I was looking into RackawareEnsemblePlacementPolicyImpl.java, and it turns
out to me that the current implementation of
RackawareEnsemblePlacementPolicy only enforces at least 2 different racks,
it doesn't care about ensemble size, write quorum size or ack quorum size.
For example, imagine we have the follow rack diversity (r1 means rack1):
===========
BK1: r1
BK2: r2
BK3: r3
BK4: r3
BK5: r3
===========
Now we're creating a ledger with (3,3,2), in which ensemble size and write
quorum size are both 2. My expected behavior is the ensemble must contains
BK1 and BK2, and would choose the third bookie from BK3~BK5. However, in
fact, the ensemble violate that rule, which can be BK2, BK3, BK4, where two
of the bookies share the same rack.
I've also added a test case to validate this theory.
Question: Is this behavior expected?

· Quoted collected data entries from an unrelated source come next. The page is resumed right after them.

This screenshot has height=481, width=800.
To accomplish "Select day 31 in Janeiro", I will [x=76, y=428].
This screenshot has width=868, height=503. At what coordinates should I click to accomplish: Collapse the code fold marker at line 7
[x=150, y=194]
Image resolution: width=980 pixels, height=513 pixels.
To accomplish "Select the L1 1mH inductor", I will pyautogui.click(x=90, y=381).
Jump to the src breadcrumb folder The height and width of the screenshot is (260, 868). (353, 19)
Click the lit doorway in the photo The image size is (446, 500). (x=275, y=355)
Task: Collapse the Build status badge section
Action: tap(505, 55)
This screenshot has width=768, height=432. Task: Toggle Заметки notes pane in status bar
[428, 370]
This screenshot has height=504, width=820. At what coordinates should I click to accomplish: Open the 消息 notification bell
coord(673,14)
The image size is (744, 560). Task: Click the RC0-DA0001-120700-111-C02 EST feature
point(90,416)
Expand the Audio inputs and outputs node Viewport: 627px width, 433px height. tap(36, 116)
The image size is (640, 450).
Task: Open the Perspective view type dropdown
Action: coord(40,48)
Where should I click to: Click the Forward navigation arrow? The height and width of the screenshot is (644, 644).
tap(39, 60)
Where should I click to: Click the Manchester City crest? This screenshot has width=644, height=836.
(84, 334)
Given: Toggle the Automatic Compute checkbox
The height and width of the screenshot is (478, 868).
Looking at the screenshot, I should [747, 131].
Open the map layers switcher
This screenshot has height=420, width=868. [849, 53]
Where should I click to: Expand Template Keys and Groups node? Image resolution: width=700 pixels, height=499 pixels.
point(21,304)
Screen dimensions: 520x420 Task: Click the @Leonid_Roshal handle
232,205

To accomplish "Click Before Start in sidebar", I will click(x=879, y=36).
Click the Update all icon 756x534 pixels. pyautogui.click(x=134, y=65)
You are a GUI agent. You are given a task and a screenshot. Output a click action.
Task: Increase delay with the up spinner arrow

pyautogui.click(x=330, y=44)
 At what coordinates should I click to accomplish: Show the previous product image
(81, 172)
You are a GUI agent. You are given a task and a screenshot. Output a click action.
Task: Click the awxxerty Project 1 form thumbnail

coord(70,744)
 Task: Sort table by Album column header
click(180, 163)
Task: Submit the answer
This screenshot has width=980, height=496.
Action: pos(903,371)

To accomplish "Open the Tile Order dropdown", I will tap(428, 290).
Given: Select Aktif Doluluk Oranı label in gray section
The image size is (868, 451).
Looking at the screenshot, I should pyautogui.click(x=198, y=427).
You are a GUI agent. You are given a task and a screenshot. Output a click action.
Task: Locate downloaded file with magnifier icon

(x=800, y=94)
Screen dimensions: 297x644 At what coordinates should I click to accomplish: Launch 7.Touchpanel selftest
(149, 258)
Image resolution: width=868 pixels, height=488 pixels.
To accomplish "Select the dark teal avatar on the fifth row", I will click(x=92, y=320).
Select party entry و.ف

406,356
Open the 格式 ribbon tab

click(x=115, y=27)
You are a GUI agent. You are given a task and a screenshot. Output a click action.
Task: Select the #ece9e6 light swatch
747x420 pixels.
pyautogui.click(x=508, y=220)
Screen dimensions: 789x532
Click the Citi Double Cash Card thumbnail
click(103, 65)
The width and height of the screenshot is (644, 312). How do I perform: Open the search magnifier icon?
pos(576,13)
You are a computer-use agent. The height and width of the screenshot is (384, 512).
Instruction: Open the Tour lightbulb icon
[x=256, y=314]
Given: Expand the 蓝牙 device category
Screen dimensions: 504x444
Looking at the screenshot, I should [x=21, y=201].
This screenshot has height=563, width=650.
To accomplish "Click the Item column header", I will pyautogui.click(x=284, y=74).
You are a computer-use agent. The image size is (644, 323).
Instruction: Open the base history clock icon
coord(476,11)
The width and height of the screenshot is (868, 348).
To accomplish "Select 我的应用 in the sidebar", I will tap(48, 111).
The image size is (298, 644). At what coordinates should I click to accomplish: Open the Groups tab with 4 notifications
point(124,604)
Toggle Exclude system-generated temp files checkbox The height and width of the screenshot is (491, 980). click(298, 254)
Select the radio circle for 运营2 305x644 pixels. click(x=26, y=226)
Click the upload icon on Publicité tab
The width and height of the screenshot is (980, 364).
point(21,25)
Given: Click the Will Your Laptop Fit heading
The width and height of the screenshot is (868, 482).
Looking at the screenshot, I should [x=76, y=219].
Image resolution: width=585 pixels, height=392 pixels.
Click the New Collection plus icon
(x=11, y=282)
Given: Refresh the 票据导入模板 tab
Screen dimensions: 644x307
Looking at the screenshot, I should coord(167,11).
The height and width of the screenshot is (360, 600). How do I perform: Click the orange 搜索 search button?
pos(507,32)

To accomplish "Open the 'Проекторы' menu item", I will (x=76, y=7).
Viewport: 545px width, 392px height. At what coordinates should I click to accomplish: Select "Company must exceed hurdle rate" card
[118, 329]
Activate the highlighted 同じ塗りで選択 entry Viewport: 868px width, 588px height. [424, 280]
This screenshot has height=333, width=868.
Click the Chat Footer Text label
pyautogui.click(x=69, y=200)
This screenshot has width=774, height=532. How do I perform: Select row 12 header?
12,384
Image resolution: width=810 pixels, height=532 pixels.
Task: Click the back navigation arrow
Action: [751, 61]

Shall we use write quorum size as rack
diversity so that we can spread the ledger across more racks?
There core logic is here, where it use "~" to represent a different rack
than the previous one:
// pick nodes by racks, to ensure there is at least two racks per write quorum.
for (int i = 0; i < ensembleSize; i++) {
String curRack;
if (null == prevNode) {
if ((null == localNode) ||
localNode.getNetworkLocation().equals(NetworkTopology.DEFAULT_RACK)) {
curRack = NodeBase.ROOT;
} else {
curRack = localNode.getNetworkLocation();
}
} else {
curRack = "~" + prevNode.getNetworkLocation();
}
prevNode = selectFromNetworkLocation(curRack, excludeNodes,
ensemble, ensemble);
}
ArrayList<BookieSocketAddress> bookieList = ensemble.toList();
if (ensembleSize != bookieList.size()) {
LOG.error("Not enough {} bookies are available to form an ensemble : {}.",
ensembleSize, bookieList);
throw new BKNotEnoughBookiesException();
}
return bookieList;